**Exercise prompt**
The lines to repeat are those below from the one containing "Given: Open the" down to the one containing "Click the arrangement Record button", both included; reproduce them exactly and nothing else.

Stored items
════════════════

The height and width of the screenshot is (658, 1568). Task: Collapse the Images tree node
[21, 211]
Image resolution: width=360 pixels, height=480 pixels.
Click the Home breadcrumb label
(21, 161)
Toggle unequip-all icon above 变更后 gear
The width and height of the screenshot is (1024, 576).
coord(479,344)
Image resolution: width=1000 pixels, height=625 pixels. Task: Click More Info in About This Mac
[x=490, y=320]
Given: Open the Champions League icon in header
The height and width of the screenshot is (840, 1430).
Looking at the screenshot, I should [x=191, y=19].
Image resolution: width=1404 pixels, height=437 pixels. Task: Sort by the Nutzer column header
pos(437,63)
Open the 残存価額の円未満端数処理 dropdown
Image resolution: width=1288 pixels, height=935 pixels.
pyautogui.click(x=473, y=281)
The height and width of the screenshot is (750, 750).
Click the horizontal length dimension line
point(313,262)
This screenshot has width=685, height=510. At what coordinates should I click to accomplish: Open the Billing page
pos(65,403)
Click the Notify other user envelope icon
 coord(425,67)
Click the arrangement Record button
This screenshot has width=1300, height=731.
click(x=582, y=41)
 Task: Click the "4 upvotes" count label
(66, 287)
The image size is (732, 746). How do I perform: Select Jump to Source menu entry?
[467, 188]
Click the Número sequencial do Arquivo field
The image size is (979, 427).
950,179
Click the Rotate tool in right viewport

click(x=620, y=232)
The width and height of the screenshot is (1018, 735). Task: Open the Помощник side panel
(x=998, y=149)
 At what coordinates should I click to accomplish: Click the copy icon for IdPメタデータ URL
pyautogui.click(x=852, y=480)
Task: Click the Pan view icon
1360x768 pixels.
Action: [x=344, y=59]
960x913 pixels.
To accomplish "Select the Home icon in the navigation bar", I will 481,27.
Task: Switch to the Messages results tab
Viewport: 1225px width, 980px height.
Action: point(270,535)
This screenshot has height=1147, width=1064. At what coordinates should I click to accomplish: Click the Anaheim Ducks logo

════════════════

**Answer to this task**
Given: Open the Champions League icon in header
The height and width of the screenshot is (840, 1430).
Looking at the screenshot, I should [x=191, y=19].
Image resolution: width=1404 pixels, height=437 pixels. Task: Sort by the Nutzer column header
pos(437,63)
Open the 残存価額の円未満端数処理 dropdown
Image resolution: width=1288 pixels, height=935 pixels.
pyautogui.click(x=473, y=281)
The height and width of the screenshot is (750, 750).
Click the horizontal length dimension line
point(313,262)
This screenshot has width=685, height=510. At what coordinates should I click to accomplish: Open the Billing page
pos(65,403)
Click the Notify other user envelope icon
 coord(425,67)
Click the arrangement Record button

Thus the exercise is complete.